30 January 2013

  • Once again it seems that focus is falling on S America with suggestions of the Argentine soybean crop falling below 50 million mt and the corn output below 24 million mt. In Brazil harvest is underway, albeit with interruptions for rain, and early reports are pointing at lower yields in the key soybean growing state – talk is beginning to emerge of a sub 80 million mt crop. It is, of course, far too early for such discussions to be considered as hard fact but the market is trading upwards on the news.
  • To put some meat on the bones, private forecaster Lanworth estimates the Argentine soybean crop at 53.1 million mt, a reduction of 2.1 million mt from a month ago and their corn crop at 25.6 million mt, which is only 400,000 mt below last month’s figure.

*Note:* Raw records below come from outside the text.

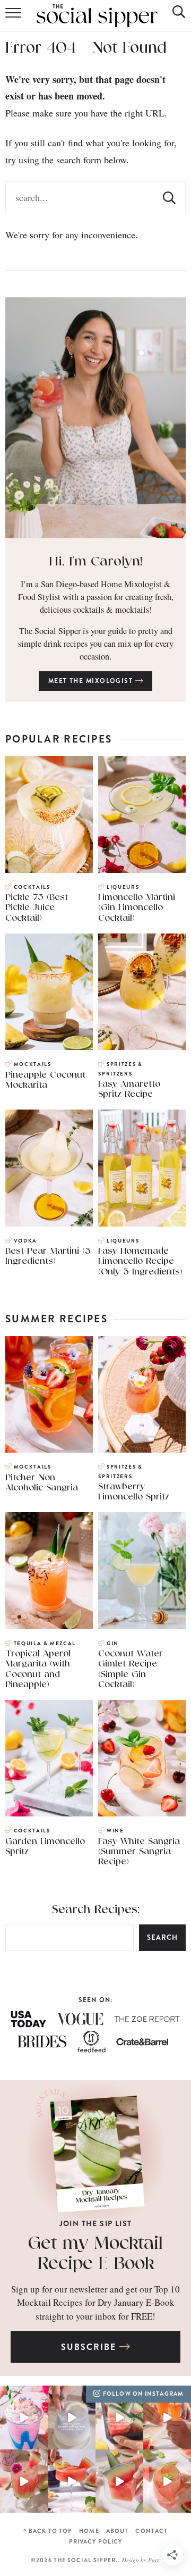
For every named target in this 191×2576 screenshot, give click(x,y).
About (117, 2531)
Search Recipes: (96, 1909)
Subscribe (90, 2347)
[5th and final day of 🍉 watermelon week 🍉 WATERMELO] (167, 2417)
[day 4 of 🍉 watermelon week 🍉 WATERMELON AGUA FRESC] (24, 2481)
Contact (151, 2531)
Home (89, 2531)
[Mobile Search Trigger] (171, 16)
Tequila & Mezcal (45, 1643)
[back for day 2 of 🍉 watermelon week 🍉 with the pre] (119, 2481)
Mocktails (32, 1064)
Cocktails (32, 887)
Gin (113, 1643)
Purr (153, 2560)
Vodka (25, 1241)
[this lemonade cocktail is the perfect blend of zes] (72, 2417)
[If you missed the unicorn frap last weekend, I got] (24, 2417)
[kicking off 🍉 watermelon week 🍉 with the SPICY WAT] (167, 2481)
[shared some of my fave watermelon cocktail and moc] (119, 2417)
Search (162, 1937)
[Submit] (169, 197)
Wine (115, 1831)
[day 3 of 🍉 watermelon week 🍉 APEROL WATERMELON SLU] (72, 2481)
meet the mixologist (91, 681)
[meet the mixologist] (95, 417)
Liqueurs (123, 887)
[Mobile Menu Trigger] (14, 16)
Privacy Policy (95, 2542)
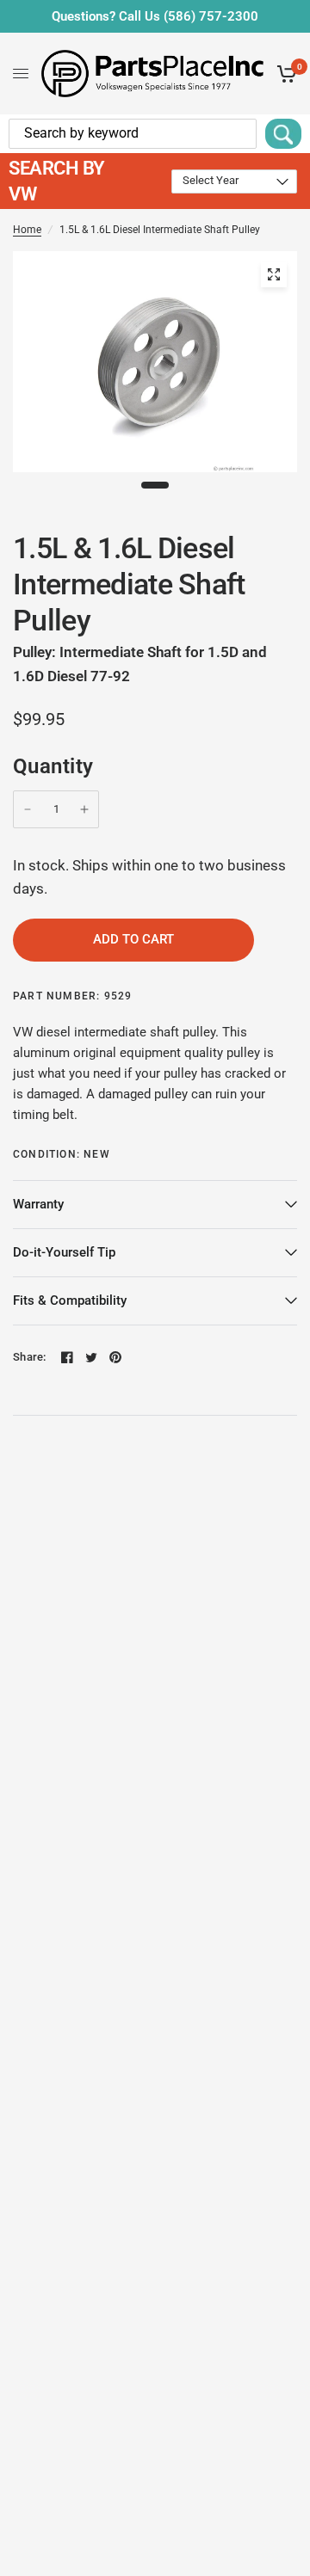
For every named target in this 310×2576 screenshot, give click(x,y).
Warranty (38, 1204)
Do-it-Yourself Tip (64, 1252)
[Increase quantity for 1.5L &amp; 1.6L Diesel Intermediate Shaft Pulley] (84, 809)
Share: (29, 1356)
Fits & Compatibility (70, 1300)
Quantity (53, 766)
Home (27, 230)
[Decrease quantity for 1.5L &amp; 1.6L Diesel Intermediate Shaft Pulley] (27, 809)
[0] (283, 73)
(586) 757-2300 (211, 16)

The Brazilian estimate from Lanworth stands at 80.9 million mt of soybeans, which is an increase from 79.4 million mt in December and corn also showing a 300,000 mt increase to 75.8 million mt.
  • Technical pictures on corn and soybeans are looking somewhat more bullish and it would appear that some buying has emerged as a result, adding to the strength of the picture. Cash prices in the US for both corn and soybeans remain firm as farmers retain stock in what can only be described as a tight old crop position.
  • The latest outlook for winter wheat in the US makes for poor reading with further deterioration as a result of continuing drought conditions. Top producer, Kansas, crop ratings of good to excellent dropped 4 points to 20% since December. Maximum moisture in the state was well below average at just one inch, and higher than average temperatures added to soil  moisture depletion. Nebraska fared no better with ¼ inch of moisture or less and little in the way of snow protection leaving the crop rated at just 8% good to excellent, down from 14% last month.
  • News from Canada of higher output as a result of greater plantings next year took eyes away from what we consider to be the main event, the forthcoming US crop! Potential abandonment rates, which we tentatively discussed as possibly reaching 25% some weeks ago, are now being put even higher, figures of 30% and higher are being quoted.
  • In another move, which we regard quite cynically as a diversionary tactic, the Russian Ag Minister is openly talking of enlarged crops and export capabilities. There is a far more pressing and immediate need, and that is their old crop tightness! We were always well drilled in our formative years that borrowing new crop stocks to relieve old crop stresses is not an easy task to accomplish with success; and we haven’t changed our opinion.